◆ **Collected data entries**

== Segment start ==

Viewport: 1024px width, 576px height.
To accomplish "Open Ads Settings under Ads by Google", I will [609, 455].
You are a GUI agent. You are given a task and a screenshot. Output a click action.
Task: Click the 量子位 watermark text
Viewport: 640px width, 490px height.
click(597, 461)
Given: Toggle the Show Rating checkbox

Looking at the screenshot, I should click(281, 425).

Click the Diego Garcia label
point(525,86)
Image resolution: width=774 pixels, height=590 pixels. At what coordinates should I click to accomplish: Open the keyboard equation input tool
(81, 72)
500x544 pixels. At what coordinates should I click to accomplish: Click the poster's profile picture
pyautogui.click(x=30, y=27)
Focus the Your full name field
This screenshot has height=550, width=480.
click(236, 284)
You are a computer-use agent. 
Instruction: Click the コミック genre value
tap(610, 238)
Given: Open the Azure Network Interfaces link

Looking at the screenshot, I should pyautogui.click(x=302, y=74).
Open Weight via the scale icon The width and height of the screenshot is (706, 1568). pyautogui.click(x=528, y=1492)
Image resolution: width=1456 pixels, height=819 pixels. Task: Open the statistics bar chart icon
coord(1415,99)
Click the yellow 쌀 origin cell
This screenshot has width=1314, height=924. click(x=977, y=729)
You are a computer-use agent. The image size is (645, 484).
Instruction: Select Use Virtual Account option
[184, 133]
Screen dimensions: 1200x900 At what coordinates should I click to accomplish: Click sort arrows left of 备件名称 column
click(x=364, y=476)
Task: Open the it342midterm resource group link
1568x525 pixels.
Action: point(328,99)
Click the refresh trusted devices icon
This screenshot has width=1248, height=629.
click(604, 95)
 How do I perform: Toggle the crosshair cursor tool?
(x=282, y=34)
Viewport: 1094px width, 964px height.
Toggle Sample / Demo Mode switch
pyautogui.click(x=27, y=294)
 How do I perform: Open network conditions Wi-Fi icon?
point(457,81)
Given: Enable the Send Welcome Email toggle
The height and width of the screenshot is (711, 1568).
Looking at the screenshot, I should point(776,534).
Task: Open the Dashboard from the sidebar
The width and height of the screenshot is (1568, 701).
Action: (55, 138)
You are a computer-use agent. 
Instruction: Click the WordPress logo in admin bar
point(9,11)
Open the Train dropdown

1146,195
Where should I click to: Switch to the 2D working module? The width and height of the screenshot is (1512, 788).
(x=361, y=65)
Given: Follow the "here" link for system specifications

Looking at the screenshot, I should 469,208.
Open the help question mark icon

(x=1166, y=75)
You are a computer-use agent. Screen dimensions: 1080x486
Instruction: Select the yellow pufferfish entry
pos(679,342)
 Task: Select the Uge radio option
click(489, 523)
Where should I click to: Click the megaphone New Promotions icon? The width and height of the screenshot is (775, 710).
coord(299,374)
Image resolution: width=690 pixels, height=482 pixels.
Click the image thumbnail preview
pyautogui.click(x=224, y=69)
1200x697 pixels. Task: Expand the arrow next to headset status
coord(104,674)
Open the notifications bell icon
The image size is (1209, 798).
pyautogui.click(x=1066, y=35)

== Segment end ==

◆ **Required action**
Your answer should consist of every line from the entries that holds "computer".

◆ **Task response**
You are a computer-use agent. 
You are a computer-use agent. The image size is (645, 484).
You are a computer-use agent. 
You are a computer-use agent. Screen dimensions: 1080x486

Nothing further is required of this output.